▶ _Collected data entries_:

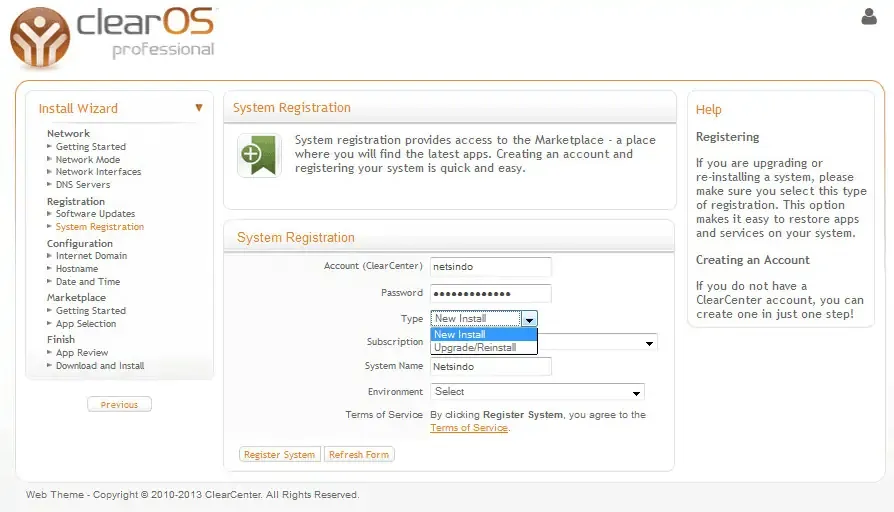Click the Account (ClearCenter) input field

[x=490, y=267]
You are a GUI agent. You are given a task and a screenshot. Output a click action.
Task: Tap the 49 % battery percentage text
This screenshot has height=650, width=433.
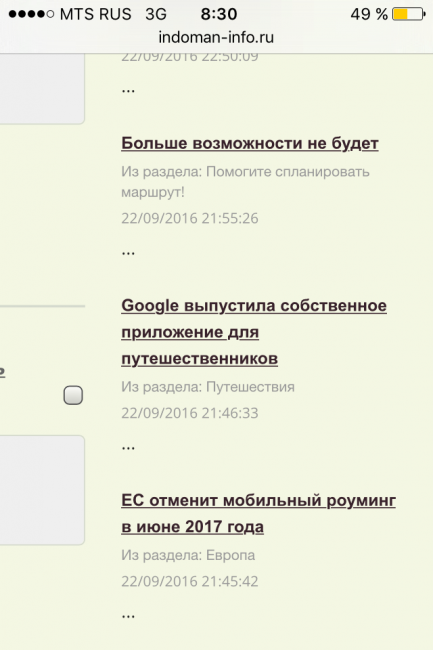[x=369, y=14]
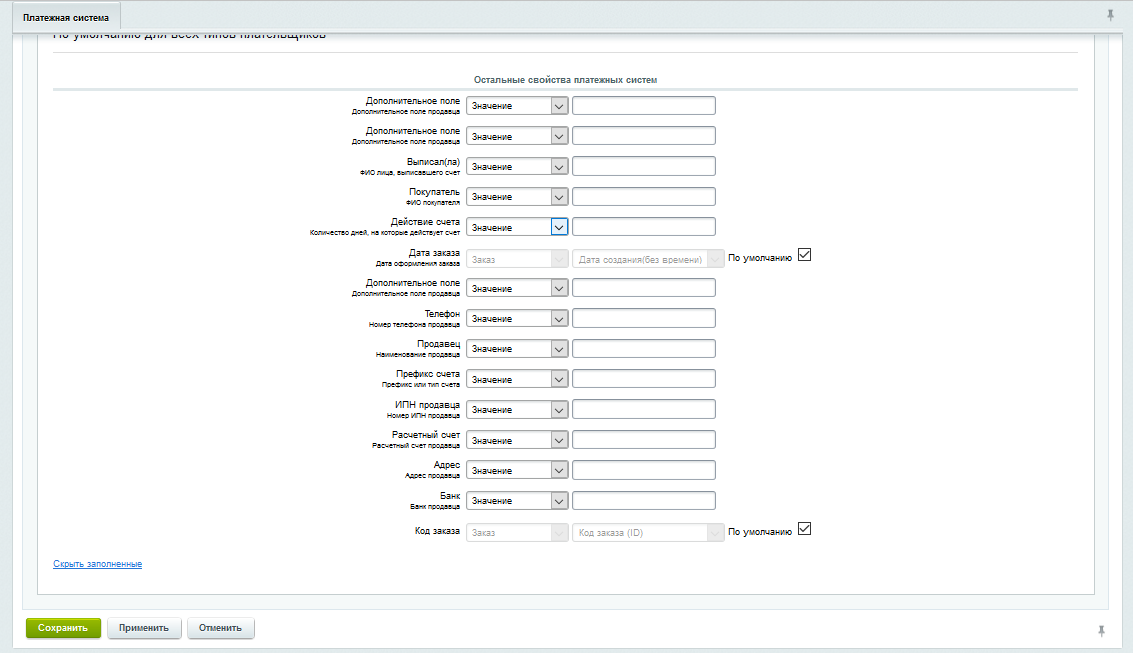This screenshot has height=653, width=1133.
Task: Click the Покупатель text input field
Action: 643,197
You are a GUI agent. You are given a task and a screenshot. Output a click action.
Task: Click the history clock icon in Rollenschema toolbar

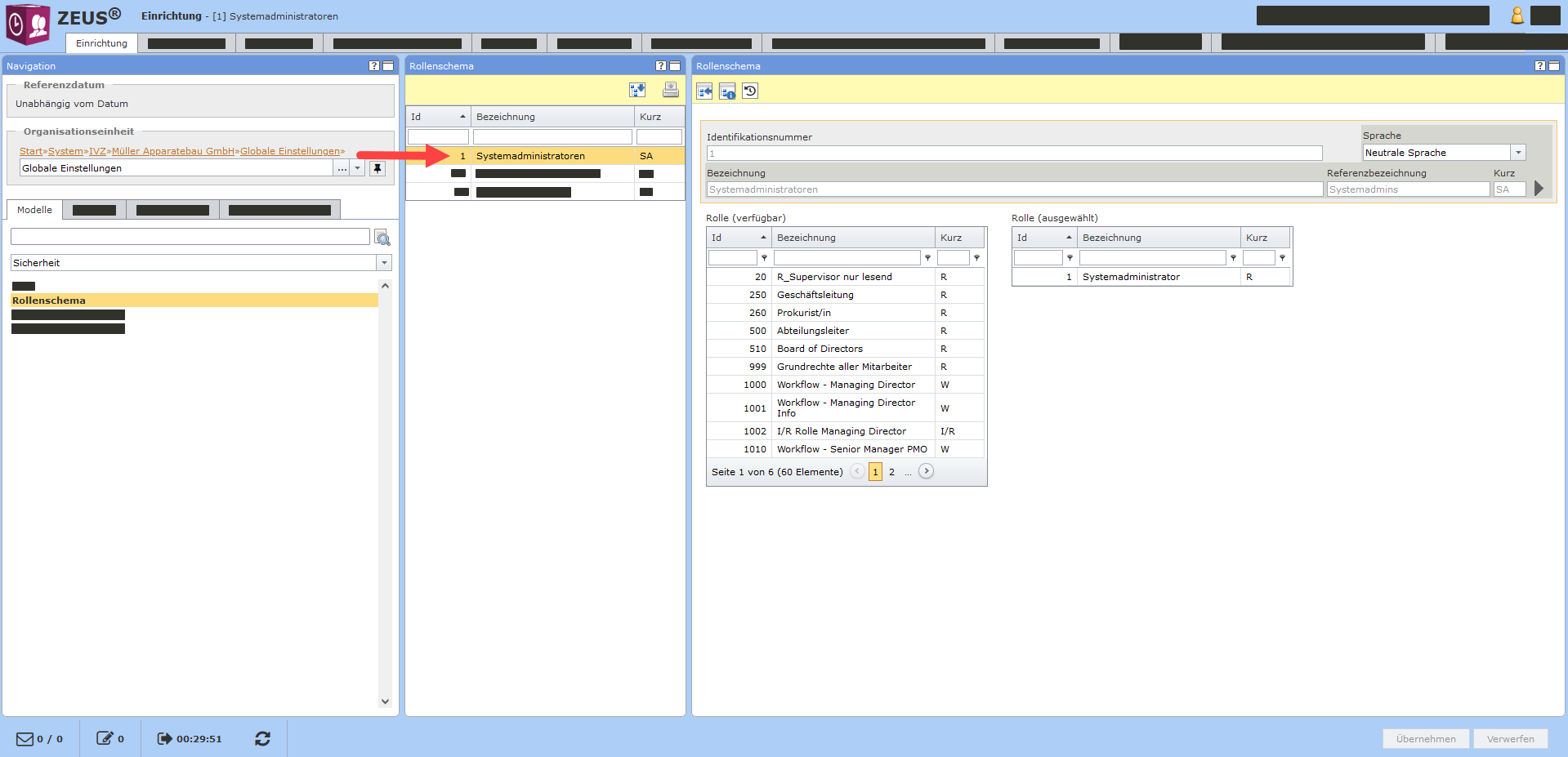point(750,91)
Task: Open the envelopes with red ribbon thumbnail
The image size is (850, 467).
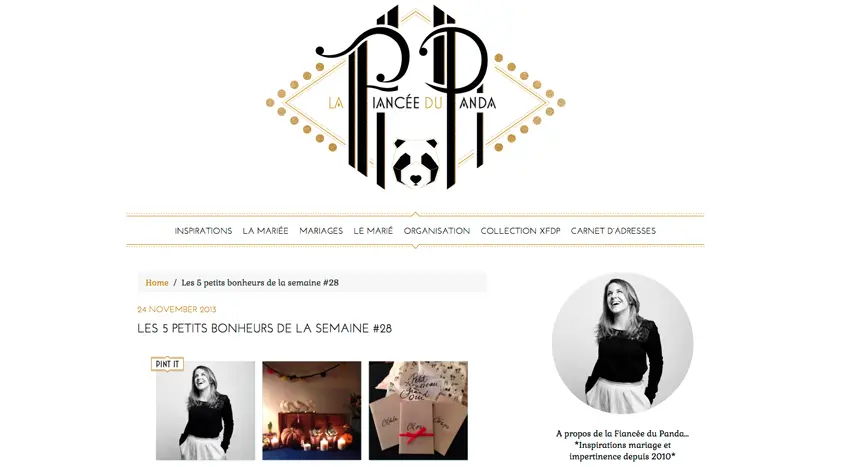Action: click(418, 411)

▶ _Exercise_: From the line with "Task: Open the" to the final line of the entries above, reproduce each line exactly and nothing else; the pictures stay out.

▶ _Exercise output_:
Task: Open the envelopes with red ribbon thumbnail
The image size is (850, 467).
Action: click(418, 411)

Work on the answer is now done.